■ **Work to do**: Copy out the entries from the line with "WhatsApp (48, 510)" up to and including the line with "HOME (210, 44)", keeping the requests as they are, and add 87 to every coordinate in the answers.

■ **Stored rows**:
::::

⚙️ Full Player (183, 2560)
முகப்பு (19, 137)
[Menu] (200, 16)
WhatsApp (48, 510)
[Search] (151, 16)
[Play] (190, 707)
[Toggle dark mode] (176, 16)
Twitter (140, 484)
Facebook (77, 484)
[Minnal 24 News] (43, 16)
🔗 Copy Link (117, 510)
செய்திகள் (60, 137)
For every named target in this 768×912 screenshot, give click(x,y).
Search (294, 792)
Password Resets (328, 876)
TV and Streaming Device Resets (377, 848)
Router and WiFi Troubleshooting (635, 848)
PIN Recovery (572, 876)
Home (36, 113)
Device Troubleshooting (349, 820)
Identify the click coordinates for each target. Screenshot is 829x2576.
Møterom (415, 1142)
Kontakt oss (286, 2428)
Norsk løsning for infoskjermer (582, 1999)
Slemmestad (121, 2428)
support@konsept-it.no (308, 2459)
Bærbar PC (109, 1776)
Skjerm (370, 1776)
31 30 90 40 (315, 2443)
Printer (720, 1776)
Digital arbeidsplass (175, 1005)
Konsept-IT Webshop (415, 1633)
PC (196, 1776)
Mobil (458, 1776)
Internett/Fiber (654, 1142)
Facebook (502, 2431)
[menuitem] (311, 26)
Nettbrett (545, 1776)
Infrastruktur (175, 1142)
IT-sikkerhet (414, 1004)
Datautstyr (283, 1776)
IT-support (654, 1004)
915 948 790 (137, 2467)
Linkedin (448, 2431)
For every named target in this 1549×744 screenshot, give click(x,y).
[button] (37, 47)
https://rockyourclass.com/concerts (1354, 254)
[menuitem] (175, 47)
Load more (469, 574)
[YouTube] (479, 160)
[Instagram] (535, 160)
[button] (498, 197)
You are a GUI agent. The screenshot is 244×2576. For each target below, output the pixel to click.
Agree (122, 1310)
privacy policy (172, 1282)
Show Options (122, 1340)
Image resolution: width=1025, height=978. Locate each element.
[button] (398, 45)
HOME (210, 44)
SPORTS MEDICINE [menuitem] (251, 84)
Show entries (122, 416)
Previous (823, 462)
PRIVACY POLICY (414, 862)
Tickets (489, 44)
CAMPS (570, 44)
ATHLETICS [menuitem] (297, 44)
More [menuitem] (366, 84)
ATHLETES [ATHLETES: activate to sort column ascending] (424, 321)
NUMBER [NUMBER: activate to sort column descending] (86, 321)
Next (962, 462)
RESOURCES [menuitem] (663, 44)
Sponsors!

::::

■ **Solution for this exercise**:
WhatsApp (135, 597)
[Search] (238, 103)
[Play] (277, 794)
[Toggle dark mode] (263, 103)
Twitter (227, 571)
Facebook (164, 571)
[Minnal 24 News] (130, 103)
🔗 Copy Link (204, 597)
செய்திகள் (147, 224)
For every named target in this 768×912 screenshot, give click(x,y).
Search (381, 879)
Password Resets (415, 963)
TV and Streaming Device Resets (464, 935)
Router and WiFi Troubleshooting (722, 935)
PIN Recovery (659, 963)
Home (123, 200)
Device Troubleshooting (436, 907)
Identify the click coordinates for each target. Screenshot is 829x2576.
Møterom (502, 1229)
Kontakt oss (373, 2515)
Norsk løsning for infoskjermer (669, 2086)
Slemmestad (208, 2515)
support@konsept-it.no (395, 2546)
Bærbar PC (196, 1863)
Skjerm (457, 1863)
31 30 90 40 (402, 2530)
Printer (807, 1863)
Digital arbeidsplass (262, 1092)
Konsept-IT Webshop (502, 1720)
PC (283, 1863)
Mobil (545, 1863)
Internett/Fiber (741, 1229)
Facebook (589, 2518)
[menuitem] (398, 113)
Nettbrett (632, 1863)
Infrastruktur (262, 1229)
IT-sikkerhet (501, 1091)
Datautstyr (370, 1863)
IT-support (741, 1091)
915 948 790 (224, 2554)
Linkedin (535, 2518)
For every named target in this 1549×744 screenshot, give click(x,y).
[button] (124, 134)
https://rockyourclass.com/concerts (1441, 341)
[menuitem] (262, 134)
Load more (556, 661)
[YouTube] (566, 247)
[Instagram] (622, 247)
[button] (585, 284)
You are a GUI agent. The screenshot is 244×2576. For each target below, output the pixel to click.
Agree (209, 1397)
privacy policy (259, 1369)
Show Options (209, 1427)
Image resolution: width=1025, height=978. Locate each element.
[button] (485, 132)
HOME (297, 131)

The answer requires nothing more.